La première phase d'inscriptions dans l'enseignement secondaire démarre cette semaine. Les élèves ont jusqu'au 4 mars pour choisir leur école. Au terme de cette procédure, un certain nombre d'établissements (surtout à Bruxelles et dans le Brabant wallon) enregistreront beaucoup plus de demandes que de places disponibles et afficheront "complets".

Cela ne risque pas d'être le cas dans les écoles proposant un enseignement technique et professionnel à partir du deuxième degré. Depuis une dizaine d'années, suite à la réforme du premier degré, qui est désormais commun à toutes les écoles, les établissements de l'enseignement qualifiant ont littéralement été siphonnés par les écoles offrant un enseignement général à partir du deuxième degré.

A Namur par exemple, au Centre Asty Moulin, le directeur général Marc Bertrand s'attend à inscrire seulement une quarantaine d'élèves cette année. "C'est trois fois moins qu'il y a dix ans, explique-t-il. Comme le premier degré est désormais le même dans toutes les écoles, les parents se disent: "On va d'abord essayer le général". L'enseignement qualifiant conserve une image un peu négative, moins prestigieuse que le général."

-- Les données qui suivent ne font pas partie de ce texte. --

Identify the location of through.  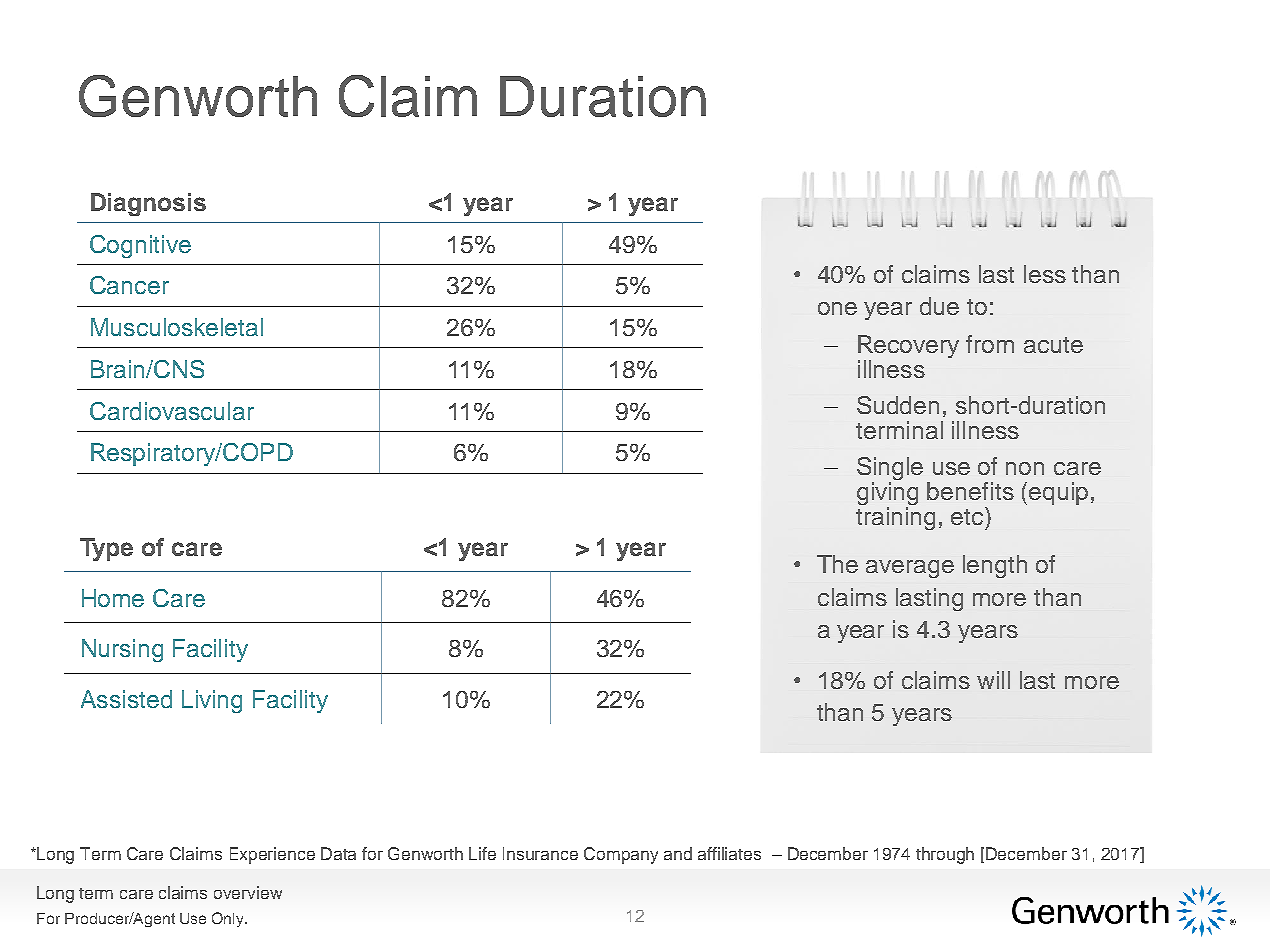
(945, 855).
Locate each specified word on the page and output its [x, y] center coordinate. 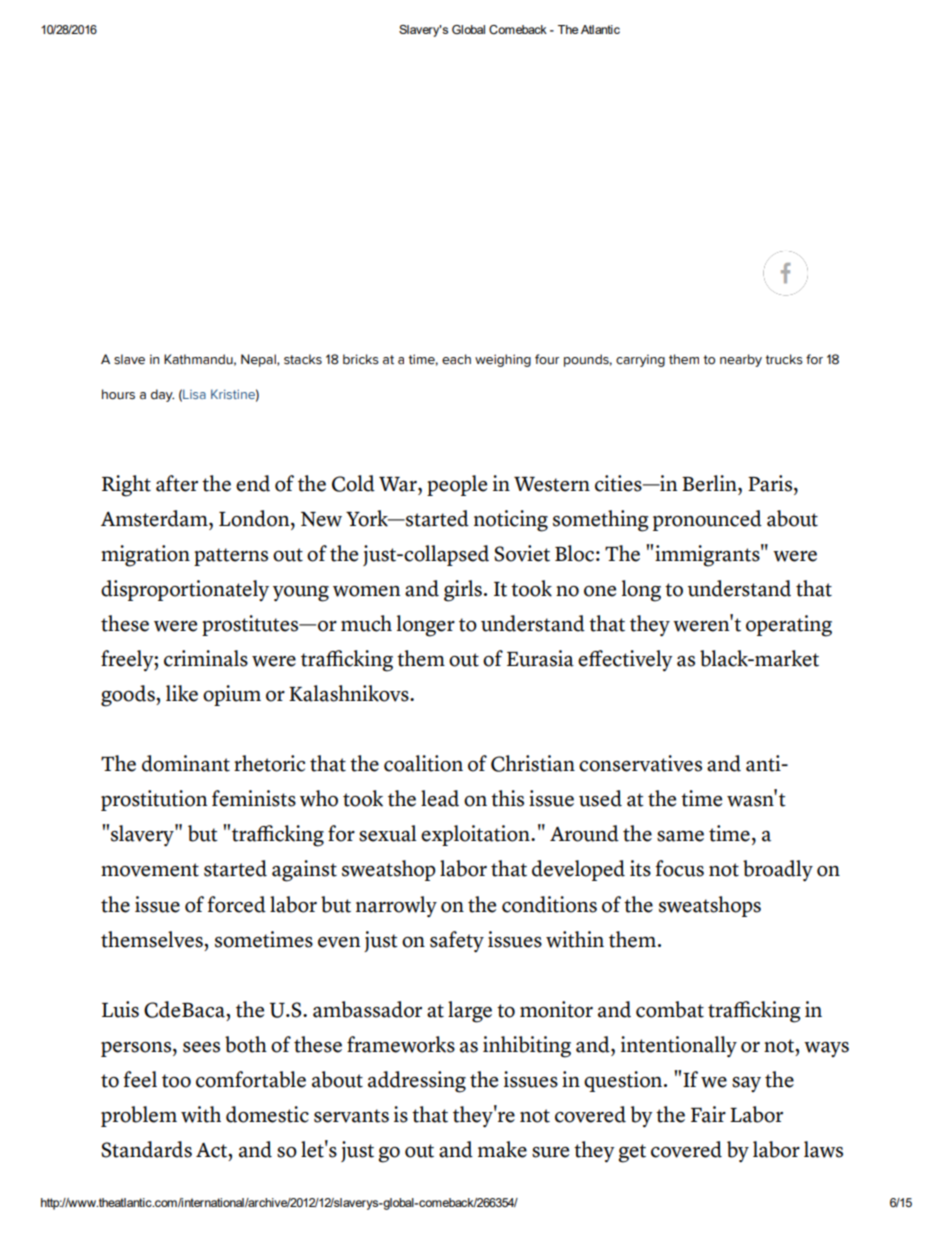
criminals [206, 658]
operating [789, 626]
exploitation [476, 835]
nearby [741, 360]
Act [213, 1151]
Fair [708, 1114]
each [456, 359]
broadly [778, 871]
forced [236, 904]
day [162, 395]
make [502, 1149]
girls [463, 591]
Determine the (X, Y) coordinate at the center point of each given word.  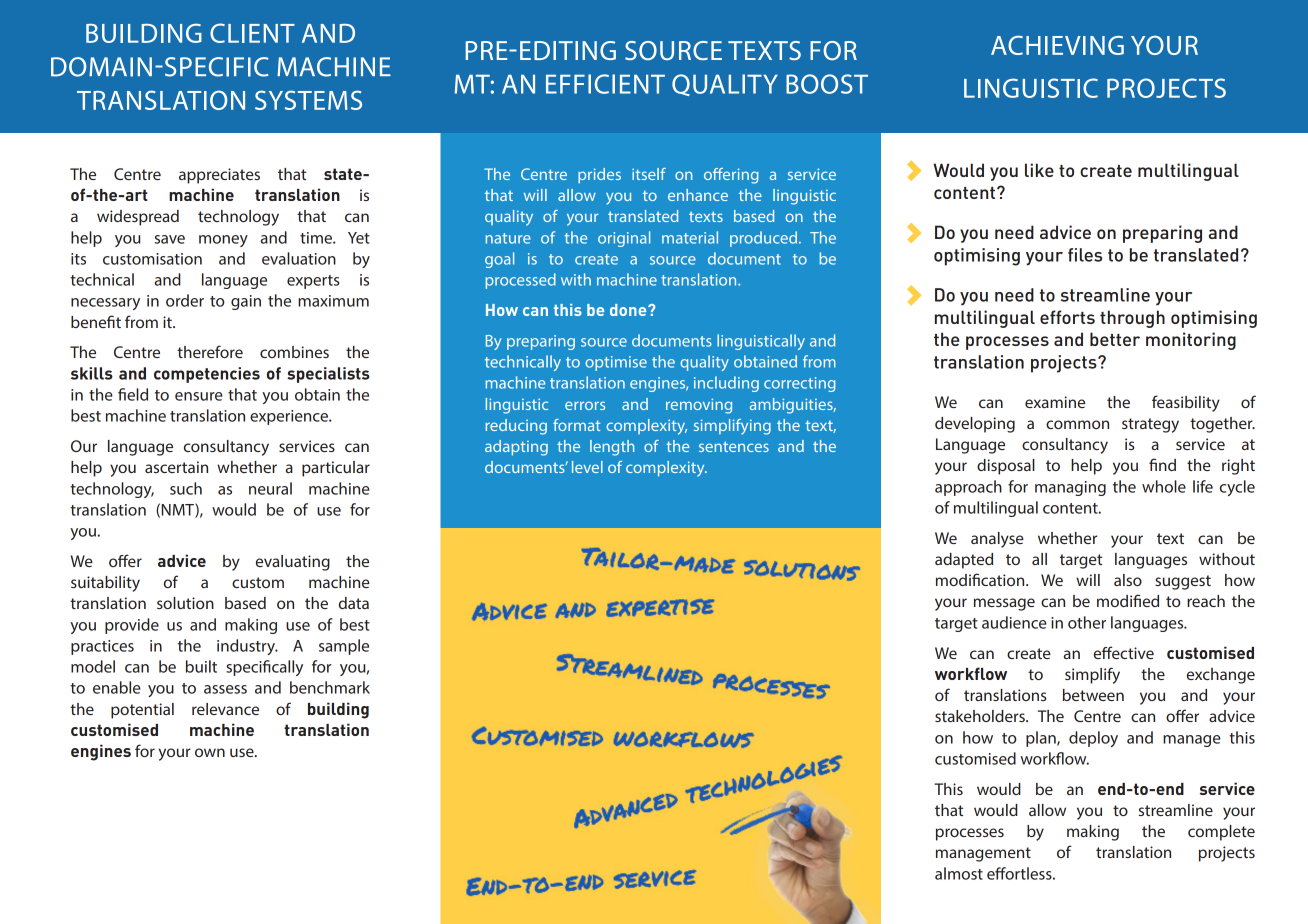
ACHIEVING (1057, 45)
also (1128, 580)
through (1132, 319)
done (629, 310)
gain (246, 302)
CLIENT (252, 33)
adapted (964, 561)
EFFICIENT (605, 84)
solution (185, 603)
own (210, 752)
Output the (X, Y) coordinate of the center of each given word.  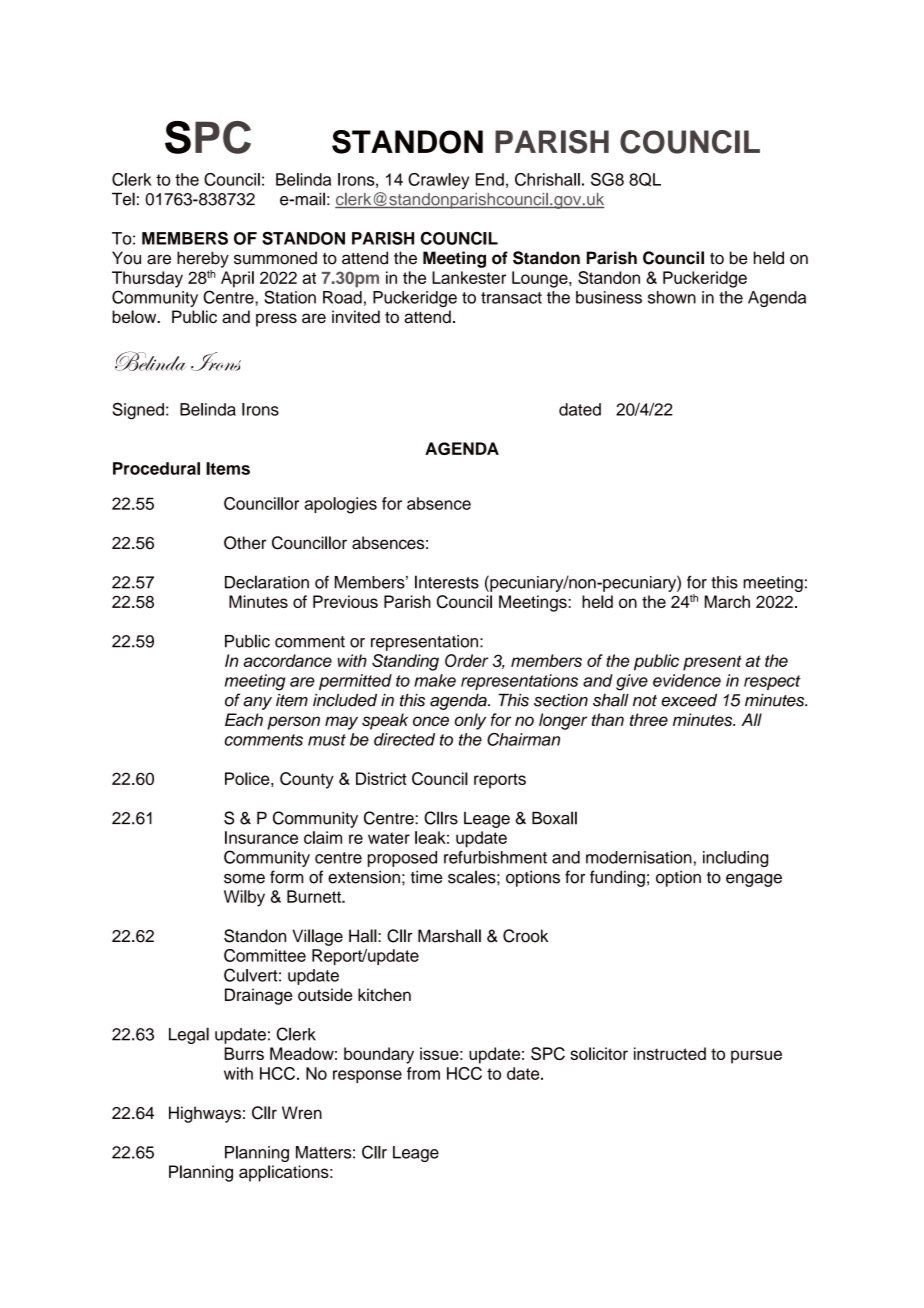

Outre la réputation d'écoles "difficiles" sur le plan de la discipline, l'image de l'enseignement qualifiant est associée au déclin de l'industrie wallonne. Pourtant, des filières de formation industrielle ou du secteur de la construction restent très pourvoyeuses d'emplois. En outre, les filières techniques et professionnelles se sont beaucoup diversifiées, notamment dans le secteur des services et de l'aide aux personnes.

C'est à partir de la troisième et la quatrième année que les élèves atterrissent dans les écoles proposant l'enseignement qualifiant, qui présentent désormais une pyramide des âges inversée. "Nous avons beaucoup plus d'élèves en 5e et 6e années que dans le premier degré", commente Marc Bertrand.

Cela ne serait pas trop grave si beaucoup de ces élèves récupérés sur le tard par le qualifiant n'avaient accumulé entre-temps des échecs et des frustrations dans des écoles qui n'étaient pas nécessairement faites pour eux. Beaucoup sont désorientés lorsqu'ils arrivent dans l'enseignement qualifiant.

Cela fait vingt ans que la revalorisation de l'enseignement technique et professionnel est inscrite à l'agenda politique. Avec très peu de résultats jusqu'à ce jour.